3. En deuxième lieu, l’arrêté en litige mentionne les dispositions dont il fait application, en l’occurrence le 2° de l’article L. 611-1 du code de l’entrée et du séjour des étrangers et du droit d’asile. Il précise les circonstances du séjour en France du requérant et sa situation familiale. S’il comporte une erreur sur le nom de la personne hébergeant le requérant, cette erreur ne constitue en tout état de cause pas un défaut de motivation.
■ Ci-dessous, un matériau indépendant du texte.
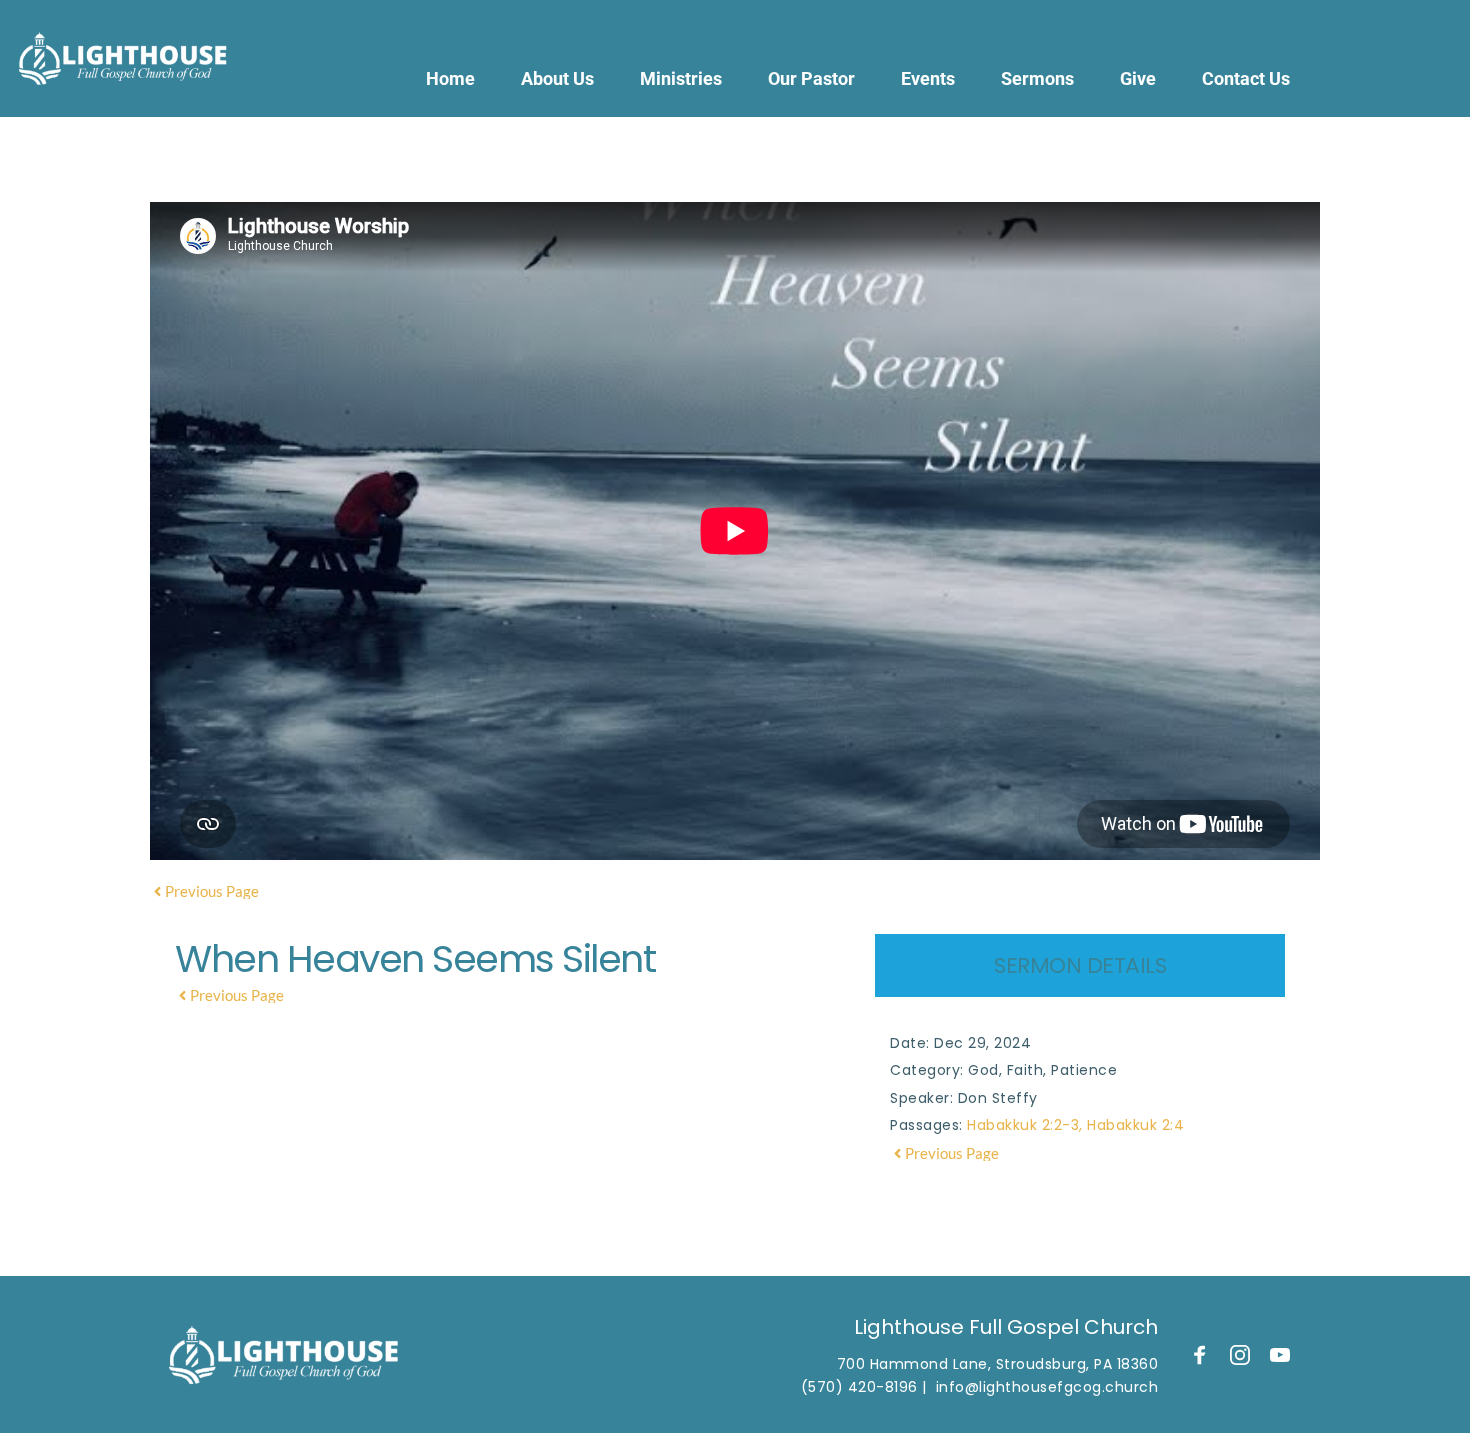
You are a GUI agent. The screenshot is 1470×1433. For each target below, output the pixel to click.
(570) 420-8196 (859, 1387)
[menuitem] (450, 78)
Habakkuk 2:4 (1135, 1125)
Dès lors, le moyen tiré de l’insuffisance de motivation de la décision doit être écarté.

4. En troisième lieu, il ne ressort ni des termes de l’arrêté attaqué, ni des autres pièces versées au dossier que le préfet de Saône-et-Loire n’aurait pas procédé à un examen particulier de la situation personnelle de l’intéressé.

5. En quatrième lieu, aux termes de l’article 8 de la convention européenne de sauvegarde des droits de l’homme et des libertés fondamentales : « 1. Toute personne a droit au respect de sa vie privée et familiale. / (…) ».

6. Si le requérant fait valoir sa présence en France depuis 2022 et la circonstance qu’il a été employé dans la viticulture ainsi que le fait que son père est décédé au Maroc, il ne fait pas état d’éléments d’insertion particuliers ni de liens familiaux ou amicaux en France. Dans ces circonstances, eu égard aux conditions de son séjour en France, le requérant n’est pas fondé à soutenir que la décision en litige aurait porté à son droit au respect de sa vie privée et familiale une atteinte disproportionnée par rapport aux buts en vue desquels elle a été prise. Par suite, le moyen tiré de la méconnaissance des stipulations de l’article 8 de la convention européenne de sauvegarde des droits de l’homme et des libertés fondamentales ainsi que le moyen tiré d’une erreur manifeste d’appréciation doivent être écartés.

7. En cinquième lieu, la seule invocation de sa vie professionnelle en France n’établit pas que le requérant encourt des risques au Maroc. Par suite le moyen tiré de la méconnaissance des stipulations de l’article 3 de la convention européenne de sauvegarde des droits de l’homme et des libertés fondamentales doit être écarté.

8. En sixième lieu, la seule circonstance que M. B... réside en France depuis 6 années n’établit pas que le préfet de Saône-et-Loire a commis une erreur d’appréciation.

9. Il résulte de tout ce qu’il précède que M. B... n’est pas fondé à demander l’annulation de l’arrêté du 27 octobre 2025.

10. Dès lors que le présent jugement rejette les conclusions aux fins d’annulation présentées par M. B..., ses conclusions aux fins d’injonction et celles relatives aux frais de l’instance doivent également être rejetées.

D É C I D E :

Article 1er : La requête de M. A... B... est rejetée.

Article 2 : Le présent jugement sera notifié à M. A... B... et au préfet de Saône-et-Loire.


Délibéré après l'audience du 6 février 2026, à laquelle siégeaient :

M. Clément, président,
Mme Viallet, première conseillère,
Mme Journoud, première conseillère.


Rendu public par mise à disposition au greffe le 24 février 2026.





Le président,

M. Clément
L’assesseure la plus ancienne,

M-L. Viallet



La greffière,





C. Amouny

La République mande et ordonne au préfet de Saône-et-Loire, en ce qui le concerne ou à tous commissaires de justice à ce requis en ce qui concerne les voies de droit commun contre les parties privées, de pourvoir à l'exécution de la présente décision.